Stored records
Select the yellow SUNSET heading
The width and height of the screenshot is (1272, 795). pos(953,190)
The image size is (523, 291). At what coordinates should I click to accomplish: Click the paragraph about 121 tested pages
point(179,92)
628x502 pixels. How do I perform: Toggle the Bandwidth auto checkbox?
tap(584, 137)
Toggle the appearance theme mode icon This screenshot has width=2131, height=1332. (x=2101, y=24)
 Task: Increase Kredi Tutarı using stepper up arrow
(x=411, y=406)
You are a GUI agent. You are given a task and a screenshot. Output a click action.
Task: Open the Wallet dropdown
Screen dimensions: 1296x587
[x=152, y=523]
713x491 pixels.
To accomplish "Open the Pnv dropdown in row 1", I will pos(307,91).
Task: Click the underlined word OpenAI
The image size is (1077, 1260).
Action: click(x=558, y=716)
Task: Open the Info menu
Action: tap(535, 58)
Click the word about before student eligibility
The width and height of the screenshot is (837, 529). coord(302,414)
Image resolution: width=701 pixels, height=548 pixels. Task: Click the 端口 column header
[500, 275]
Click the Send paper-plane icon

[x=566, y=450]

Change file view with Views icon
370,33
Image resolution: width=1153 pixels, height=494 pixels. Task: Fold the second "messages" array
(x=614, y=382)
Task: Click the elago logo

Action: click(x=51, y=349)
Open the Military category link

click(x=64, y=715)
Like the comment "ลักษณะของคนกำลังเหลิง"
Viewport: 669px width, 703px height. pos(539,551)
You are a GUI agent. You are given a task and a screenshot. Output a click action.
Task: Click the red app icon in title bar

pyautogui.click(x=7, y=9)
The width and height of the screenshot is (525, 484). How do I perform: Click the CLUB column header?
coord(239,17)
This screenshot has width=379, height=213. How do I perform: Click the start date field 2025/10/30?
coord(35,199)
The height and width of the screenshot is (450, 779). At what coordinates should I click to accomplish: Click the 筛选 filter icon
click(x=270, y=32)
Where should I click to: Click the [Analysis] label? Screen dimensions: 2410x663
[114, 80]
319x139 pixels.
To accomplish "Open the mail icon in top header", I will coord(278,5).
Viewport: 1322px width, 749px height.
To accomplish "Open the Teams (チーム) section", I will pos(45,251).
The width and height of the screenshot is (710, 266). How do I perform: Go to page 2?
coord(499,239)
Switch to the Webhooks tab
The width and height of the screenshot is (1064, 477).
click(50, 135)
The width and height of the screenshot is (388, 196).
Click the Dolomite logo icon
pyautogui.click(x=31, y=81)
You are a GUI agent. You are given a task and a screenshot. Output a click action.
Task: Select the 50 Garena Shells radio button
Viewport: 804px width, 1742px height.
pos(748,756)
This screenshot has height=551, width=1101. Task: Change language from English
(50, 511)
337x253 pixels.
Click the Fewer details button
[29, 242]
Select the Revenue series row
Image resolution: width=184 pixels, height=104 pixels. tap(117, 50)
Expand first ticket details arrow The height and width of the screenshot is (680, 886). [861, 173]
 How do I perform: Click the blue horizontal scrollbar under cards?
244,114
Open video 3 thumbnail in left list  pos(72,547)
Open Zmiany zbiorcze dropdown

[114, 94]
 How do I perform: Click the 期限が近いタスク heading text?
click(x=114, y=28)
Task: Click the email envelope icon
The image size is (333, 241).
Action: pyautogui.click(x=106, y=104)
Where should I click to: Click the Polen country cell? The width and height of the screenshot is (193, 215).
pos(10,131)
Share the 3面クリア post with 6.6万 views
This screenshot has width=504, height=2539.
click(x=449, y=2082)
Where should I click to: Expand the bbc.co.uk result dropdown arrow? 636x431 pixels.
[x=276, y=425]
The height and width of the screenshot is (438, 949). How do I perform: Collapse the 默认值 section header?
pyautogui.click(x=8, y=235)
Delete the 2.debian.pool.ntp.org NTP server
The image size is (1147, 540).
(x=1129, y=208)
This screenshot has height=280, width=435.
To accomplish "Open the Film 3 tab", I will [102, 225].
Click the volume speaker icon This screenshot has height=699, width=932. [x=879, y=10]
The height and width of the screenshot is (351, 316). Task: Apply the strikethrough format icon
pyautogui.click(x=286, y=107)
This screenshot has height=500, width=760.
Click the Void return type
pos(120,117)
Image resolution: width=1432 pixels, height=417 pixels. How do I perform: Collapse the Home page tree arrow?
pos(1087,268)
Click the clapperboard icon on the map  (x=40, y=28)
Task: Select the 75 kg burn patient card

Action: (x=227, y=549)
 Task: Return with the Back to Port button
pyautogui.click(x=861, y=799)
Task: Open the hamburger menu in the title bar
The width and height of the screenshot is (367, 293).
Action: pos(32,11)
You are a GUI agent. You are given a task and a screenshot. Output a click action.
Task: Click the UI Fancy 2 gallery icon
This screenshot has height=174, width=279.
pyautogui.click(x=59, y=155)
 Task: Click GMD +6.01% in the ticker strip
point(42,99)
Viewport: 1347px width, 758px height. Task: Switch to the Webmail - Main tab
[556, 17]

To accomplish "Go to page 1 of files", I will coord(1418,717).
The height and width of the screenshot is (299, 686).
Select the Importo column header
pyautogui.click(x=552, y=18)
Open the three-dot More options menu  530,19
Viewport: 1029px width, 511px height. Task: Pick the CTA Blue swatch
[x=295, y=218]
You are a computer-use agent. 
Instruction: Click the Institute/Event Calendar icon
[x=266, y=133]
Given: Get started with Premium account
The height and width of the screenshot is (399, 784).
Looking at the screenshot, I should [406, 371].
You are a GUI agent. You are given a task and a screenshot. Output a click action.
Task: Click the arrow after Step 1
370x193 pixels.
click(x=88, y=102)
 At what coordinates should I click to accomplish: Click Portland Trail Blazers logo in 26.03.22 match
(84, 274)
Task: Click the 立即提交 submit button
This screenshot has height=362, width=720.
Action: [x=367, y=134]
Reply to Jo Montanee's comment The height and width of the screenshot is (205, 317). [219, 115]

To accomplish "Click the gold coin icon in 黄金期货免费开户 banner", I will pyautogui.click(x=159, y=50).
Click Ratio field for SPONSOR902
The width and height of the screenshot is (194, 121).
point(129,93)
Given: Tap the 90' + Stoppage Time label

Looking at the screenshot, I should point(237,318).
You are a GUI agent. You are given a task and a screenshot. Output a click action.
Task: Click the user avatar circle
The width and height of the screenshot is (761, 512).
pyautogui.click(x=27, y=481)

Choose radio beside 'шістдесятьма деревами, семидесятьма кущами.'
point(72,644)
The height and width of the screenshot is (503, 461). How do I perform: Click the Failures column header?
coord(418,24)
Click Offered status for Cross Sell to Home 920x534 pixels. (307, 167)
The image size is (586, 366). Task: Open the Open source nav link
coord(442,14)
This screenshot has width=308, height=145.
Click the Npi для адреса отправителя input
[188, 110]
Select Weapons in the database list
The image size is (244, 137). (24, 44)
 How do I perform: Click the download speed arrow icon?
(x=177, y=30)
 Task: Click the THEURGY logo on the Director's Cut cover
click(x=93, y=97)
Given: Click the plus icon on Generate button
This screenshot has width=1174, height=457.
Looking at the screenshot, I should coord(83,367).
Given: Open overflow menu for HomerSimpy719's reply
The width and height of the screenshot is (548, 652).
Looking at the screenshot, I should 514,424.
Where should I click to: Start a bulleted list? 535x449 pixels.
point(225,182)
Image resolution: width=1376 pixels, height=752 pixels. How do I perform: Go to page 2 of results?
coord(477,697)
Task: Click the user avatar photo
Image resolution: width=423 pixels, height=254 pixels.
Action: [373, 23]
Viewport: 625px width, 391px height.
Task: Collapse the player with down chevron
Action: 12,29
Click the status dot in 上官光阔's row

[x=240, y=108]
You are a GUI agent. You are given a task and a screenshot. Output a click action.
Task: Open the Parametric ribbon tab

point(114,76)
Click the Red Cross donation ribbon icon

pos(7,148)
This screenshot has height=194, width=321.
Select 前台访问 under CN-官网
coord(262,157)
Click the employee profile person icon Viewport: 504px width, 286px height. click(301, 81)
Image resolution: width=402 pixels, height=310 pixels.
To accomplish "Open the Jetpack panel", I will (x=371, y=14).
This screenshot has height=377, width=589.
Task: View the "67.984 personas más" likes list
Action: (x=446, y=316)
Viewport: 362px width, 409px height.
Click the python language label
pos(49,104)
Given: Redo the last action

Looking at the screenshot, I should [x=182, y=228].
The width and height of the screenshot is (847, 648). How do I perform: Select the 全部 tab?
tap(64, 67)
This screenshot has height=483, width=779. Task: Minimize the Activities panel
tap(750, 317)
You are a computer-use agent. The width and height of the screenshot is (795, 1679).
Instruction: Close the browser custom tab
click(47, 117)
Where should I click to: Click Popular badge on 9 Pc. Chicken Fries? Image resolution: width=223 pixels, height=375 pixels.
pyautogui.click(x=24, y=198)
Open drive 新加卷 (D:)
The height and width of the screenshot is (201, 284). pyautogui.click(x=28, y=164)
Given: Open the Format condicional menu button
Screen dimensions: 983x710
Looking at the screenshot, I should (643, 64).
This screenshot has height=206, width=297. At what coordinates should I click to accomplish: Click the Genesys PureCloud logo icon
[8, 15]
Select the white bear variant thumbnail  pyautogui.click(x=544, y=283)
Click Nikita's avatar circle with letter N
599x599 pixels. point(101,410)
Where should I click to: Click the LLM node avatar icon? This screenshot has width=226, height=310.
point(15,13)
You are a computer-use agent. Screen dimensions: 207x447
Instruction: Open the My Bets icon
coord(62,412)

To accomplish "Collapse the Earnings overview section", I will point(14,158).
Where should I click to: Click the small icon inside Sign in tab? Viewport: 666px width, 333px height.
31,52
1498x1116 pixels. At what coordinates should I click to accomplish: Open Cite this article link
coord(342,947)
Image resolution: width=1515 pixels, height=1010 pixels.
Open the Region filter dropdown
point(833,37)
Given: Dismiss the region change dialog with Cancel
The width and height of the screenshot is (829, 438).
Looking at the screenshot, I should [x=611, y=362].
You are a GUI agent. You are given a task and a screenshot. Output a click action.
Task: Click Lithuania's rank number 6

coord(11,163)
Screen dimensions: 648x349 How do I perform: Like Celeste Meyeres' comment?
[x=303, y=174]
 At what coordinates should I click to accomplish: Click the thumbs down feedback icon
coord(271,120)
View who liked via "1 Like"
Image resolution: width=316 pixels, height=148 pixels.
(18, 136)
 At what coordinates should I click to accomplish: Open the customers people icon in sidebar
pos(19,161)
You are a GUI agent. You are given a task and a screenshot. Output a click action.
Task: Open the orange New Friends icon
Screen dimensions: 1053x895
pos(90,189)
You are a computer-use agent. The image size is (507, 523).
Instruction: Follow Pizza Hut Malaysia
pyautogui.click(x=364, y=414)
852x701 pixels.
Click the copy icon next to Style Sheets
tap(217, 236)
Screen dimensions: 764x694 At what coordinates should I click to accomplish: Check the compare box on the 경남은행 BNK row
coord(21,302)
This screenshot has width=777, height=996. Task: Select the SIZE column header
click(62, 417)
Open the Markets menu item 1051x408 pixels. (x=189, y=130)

ACTION ITEM => Only exact copies of the lines from the one containing "Instruction: Open the My Bets icon" to the end of the records belong in the answer.

RESPONSE =>
Instruction: Open the My Bets icon
coord(62,412)

To accomplish "Collapse the Earnings overview section", I will point(14,158).
Where should I click to: Click the small icon inside Sign in tab? Viewport: 666px width, 333px height.
31,52
1498x1116 pixels. At what coordinates should I click to accomplish: Open Cite this article link
coord(342,947)
Image resolution: width=1515 pixels, height=1010 pixels.
Open the Region filter dropdown
point(833,37)
Given: Dismiss the region change dialog with Cancel
The width and height of the screenshot is (829, 438).
Looking at the screenshot, I should [x=611, y=362].
You are a GUI agent. You are given a task and a screenshot. Output a click action.
Task: Click Lithuania's rank number 6

coord(11,163)
Screen dimensions: 648x349 How do I perform: Like Celeste Meyeres' comment?
[x=303, y=174]
 At what coordinates should I click to accomplish: Click the thumbs down feedback icon
coord(271,120)
View who liked via "1 Like"
Image resolution: width=316 pixels, height=148 pixels.
(18, 136)
 At what coordinates should I click to accomplish: Open the customers people icon in sidebar
pos(19,161)
You are a GUI agent. You are given a task and a screenshot. Output a click action.
Task: Open the orange New Friends icon
Screen dimensions: 1053x895
pos(90,189)
You are a computer-use agent. The image size is (507, 523).
Instruction: Follow Pizza Hut Malaysia
pyautogui.click(x=364, y=414)
852x701 pixels.
Click the copy icon next to Style Sheets
tap(217, 236)
Screen dimensions: 764x694 At what coordinates should I click to accomplish: Check the compare box on the 경남은행 BNK row
coord(21,302)
This screenshot has width=777, height=996. Task: Select the SIZE column header
click(62, 417)
Open the Markets menu item 1051x408 pixels. (x=189, y=130)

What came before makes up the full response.